The site was known as the Montreal Botanical gardens and was open to the general public. The Gardens included greenhouses with a total area of 455 square metres (4,900 square feet), comprising "three temperate houses and one mixed stove house." The collection included "a large representation of type groups suited to purposes of instruction, and an especially valuable collection of Australasian plants chiefly derived from donations by the late Baron Von Mueller of Melbourne."

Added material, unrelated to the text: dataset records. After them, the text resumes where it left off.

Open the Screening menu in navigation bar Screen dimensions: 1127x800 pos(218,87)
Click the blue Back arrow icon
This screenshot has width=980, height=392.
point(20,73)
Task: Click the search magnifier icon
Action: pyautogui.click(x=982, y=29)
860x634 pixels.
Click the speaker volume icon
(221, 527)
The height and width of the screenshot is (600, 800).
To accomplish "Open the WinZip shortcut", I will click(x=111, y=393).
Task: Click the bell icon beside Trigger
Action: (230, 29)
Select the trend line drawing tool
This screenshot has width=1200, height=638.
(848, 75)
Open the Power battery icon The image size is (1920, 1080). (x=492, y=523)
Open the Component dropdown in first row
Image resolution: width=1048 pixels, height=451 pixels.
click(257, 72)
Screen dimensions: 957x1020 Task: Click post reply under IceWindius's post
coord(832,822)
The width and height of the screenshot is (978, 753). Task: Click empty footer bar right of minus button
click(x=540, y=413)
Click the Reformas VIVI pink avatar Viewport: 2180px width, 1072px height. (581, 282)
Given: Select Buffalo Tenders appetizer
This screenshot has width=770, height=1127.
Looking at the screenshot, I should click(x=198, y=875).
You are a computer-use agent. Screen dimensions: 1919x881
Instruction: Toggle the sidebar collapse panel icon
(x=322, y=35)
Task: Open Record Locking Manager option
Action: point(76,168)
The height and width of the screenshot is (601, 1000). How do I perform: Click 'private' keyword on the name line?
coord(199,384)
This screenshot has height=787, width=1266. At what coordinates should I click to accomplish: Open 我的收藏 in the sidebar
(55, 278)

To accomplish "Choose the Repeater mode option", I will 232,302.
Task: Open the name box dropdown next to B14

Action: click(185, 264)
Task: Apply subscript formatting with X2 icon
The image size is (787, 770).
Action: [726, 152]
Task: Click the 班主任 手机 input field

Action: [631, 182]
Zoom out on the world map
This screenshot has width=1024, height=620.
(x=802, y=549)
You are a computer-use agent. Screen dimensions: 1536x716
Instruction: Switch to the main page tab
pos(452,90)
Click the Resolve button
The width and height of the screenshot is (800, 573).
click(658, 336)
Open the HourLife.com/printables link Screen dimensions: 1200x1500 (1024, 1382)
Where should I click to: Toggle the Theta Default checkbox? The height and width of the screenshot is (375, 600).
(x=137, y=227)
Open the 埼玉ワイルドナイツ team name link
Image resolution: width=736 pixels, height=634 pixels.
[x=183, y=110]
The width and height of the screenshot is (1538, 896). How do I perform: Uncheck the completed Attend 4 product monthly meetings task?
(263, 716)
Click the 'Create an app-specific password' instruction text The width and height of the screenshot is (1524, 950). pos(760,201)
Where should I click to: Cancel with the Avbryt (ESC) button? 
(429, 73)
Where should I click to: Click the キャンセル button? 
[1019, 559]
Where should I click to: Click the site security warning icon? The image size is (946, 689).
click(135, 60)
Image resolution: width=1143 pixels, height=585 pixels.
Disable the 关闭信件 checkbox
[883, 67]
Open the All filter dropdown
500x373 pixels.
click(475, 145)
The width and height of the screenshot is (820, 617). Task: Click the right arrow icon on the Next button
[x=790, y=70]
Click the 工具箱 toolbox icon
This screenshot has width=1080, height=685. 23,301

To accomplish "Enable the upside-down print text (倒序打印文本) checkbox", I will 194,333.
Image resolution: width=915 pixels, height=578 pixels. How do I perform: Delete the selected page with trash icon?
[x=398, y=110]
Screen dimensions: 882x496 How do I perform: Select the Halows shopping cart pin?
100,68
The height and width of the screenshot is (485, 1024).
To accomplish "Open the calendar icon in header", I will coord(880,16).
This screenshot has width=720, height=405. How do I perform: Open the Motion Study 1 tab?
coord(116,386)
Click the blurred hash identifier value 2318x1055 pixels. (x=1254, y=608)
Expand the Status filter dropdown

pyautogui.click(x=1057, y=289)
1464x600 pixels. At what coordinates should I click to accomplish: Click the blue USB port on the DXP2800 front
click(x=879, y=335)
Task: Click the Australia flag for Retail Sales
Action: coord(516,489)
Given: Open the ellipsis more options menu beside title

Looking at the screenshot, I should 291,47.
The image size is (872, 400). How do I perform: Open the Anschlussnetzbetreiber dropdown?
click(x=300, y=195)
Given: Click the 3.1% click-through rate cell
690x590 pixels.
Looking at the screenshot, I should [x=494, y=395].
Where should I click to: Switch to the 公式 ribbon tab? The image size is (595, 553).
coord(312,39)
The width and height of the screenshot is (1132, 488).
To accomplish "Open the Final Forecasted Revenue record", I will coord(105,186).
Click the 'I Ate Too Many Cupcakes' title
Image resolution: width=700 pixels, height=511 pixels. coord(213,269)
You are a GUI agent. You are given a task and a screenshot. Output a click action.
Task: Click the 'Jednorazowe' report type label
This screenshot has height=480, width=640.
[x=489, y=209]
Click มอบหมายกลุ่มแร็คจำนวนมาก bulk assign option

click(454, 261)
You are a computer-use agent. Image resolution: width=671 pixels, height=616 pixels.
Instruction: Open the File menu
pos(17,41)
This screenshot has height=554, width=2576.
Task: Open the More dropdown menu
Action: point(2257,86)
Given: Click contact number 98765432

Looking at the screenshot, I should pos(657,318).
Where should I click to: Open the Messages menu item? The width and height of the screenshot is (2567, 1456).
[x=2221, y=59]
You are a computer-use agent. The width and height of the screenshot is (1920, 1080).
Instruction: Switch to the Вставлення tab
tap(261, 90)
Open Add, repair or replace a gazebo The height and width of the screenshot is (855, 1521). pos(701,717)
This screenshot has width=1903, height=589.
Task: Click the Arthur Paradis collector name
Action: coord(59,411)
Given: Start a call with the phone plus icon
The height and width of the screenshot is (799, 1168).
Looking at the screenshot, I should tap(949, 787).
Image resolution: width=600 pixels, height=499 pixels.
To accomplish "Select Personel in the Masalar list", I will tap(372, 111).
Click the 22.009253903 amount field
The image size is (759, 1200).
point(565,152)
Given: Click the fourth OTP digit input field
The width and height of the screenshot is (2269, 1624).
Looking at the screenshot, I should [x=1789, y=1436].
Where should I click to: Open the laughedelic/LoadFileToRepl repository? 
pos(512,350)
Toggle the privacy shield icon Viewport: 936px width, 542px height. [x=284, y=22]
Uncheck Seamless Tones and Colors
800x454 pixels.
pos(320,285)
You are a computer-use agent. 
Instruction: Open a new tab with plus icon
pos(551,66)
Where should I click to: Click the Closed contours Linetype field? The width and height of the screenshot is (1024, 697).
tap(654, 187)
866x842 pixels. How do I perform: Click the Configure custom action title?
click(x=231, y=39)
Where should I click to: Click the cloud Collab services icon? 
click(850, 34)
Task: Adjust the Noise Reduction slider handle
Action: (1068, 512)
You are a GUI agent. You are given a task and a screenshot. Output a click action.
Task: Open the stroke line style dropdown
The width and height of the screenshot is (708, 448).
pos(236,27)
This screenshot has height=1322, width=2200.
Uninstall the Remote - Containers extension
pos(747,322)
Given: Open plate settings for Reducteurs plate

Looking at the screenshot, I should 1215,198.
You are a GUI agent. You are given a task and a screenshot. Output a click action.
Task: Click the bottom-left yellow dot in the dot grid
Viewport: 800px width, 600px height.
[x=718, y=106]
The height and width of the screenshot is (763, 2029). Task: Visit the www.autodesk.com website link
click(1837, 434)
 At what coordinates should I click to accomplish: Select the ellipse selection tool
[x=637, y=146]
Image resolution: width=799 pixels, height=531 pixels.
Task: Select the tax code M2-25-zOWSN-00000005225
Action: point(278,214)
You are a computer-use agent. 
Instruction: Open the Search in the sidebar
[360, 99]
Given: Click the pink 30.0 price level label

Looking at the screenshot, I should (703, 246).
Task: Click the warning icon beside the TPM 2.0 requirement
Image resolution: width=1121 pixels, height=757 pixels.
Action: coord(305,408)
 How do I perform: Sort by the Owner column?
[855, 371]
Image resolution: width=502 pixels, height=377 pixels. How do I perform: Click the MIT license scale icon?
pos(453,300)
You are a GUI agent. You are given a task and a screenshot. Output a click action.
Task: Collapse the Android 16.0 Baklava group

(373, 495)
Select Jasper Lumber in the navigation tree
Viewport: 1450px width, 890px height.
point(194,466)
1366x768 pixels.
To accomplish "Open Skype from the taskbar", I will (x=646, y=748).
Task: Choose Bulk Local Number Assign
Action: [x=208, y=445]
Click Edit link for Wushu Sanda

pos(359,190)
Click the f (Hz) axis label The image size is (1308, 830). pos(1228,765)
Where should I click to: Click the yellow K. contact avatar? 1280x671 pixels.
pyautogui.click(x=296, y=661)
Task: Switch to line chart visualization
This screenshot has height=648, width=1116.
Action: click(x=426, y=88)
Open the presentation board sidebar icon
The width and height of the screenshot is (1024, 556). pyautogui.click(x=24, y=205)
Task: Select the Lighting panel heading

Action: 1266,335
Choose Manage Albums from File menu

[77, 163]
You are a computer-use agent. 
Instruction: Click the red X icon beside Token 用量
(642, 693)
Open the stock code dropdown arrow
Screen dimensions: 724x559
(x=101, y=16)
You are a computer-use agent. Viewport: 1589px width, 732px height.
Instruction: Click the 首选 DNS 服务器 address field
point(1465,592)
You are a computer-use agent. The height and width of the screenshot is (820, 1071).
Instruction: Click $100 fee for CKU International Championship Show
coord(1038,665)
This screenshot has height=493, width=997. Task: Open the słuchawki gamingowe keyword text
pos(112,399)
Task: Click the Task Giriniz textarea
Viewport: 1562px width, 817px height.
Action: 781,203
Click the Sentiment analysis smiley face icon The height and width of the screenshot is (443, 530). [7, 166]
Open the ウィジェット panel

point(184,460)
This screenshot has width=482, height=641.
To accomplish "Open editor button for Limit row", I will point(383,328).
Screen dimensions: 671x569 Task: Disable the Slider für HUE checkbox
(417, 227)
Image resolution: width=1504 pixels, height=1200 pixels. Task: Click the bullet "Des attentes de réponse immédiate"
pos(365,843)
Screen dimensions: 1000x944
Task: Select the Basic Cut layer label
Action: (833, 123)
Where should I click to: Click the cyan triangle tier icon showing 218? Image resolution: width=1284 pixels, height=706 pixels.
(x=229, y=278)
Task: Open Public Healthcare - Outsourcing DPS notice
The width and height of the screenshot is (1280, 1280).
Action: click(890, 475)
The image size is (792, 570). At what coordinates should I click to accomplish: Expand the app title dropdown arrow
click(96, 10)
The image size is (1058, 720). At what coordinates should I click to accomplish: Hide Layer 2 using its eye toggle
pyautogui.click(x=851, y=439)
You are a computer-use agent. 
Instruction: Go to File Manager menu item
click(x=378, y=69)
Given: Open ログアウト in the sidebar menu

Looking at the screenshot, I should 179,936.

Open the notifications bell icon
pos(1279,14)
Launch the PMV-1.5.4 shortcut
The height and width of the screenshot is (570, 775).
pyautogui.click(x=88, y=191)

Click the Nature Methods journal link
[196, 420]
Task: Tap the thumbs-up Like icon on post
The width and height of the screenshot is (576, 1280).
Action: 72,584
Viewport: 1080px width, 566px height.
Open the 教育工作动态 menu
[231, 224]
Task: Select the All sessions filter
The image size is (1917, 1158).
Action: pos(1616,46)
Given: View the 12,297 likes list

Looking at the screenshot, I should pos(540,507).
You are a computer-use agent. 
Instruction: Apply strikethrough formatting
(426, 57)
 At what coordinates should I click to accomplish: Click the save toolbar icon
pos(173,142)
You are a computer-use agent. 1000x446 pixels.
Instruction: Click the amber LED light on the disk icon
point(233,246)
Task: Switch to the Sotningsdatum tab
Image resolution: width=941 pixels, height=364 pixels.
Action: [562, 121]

The Montreal Botanical Gardens on Côte-des-Neiges Road ceased to exist around 1901. According to McGill University's annual report, Director David P. Penhallow reported that the uncertain year-to-year lease arrangement made it unwise to invest in permanent improvements, forcing the collections to be "kept within such limits as would barely suffice to meet the ordinary requirements of class instruction." The loss of the lease resulted in what Penhallow described as "a sacrifice of nearly all this material," effectively ending eighteen years of botanical garden development at the site. In 1907 McGill opened MacDonald College in Sainte-Anne-de-Bellevue, which became the nexus for plant and agricultural sciences at McGill.

In 1931, the City of Montreal founded what is now the Montreal Botanical Garden, a site comprising 75 hectares (190 acres) of thematic gardens and greenhouses, in the East End of Montreal.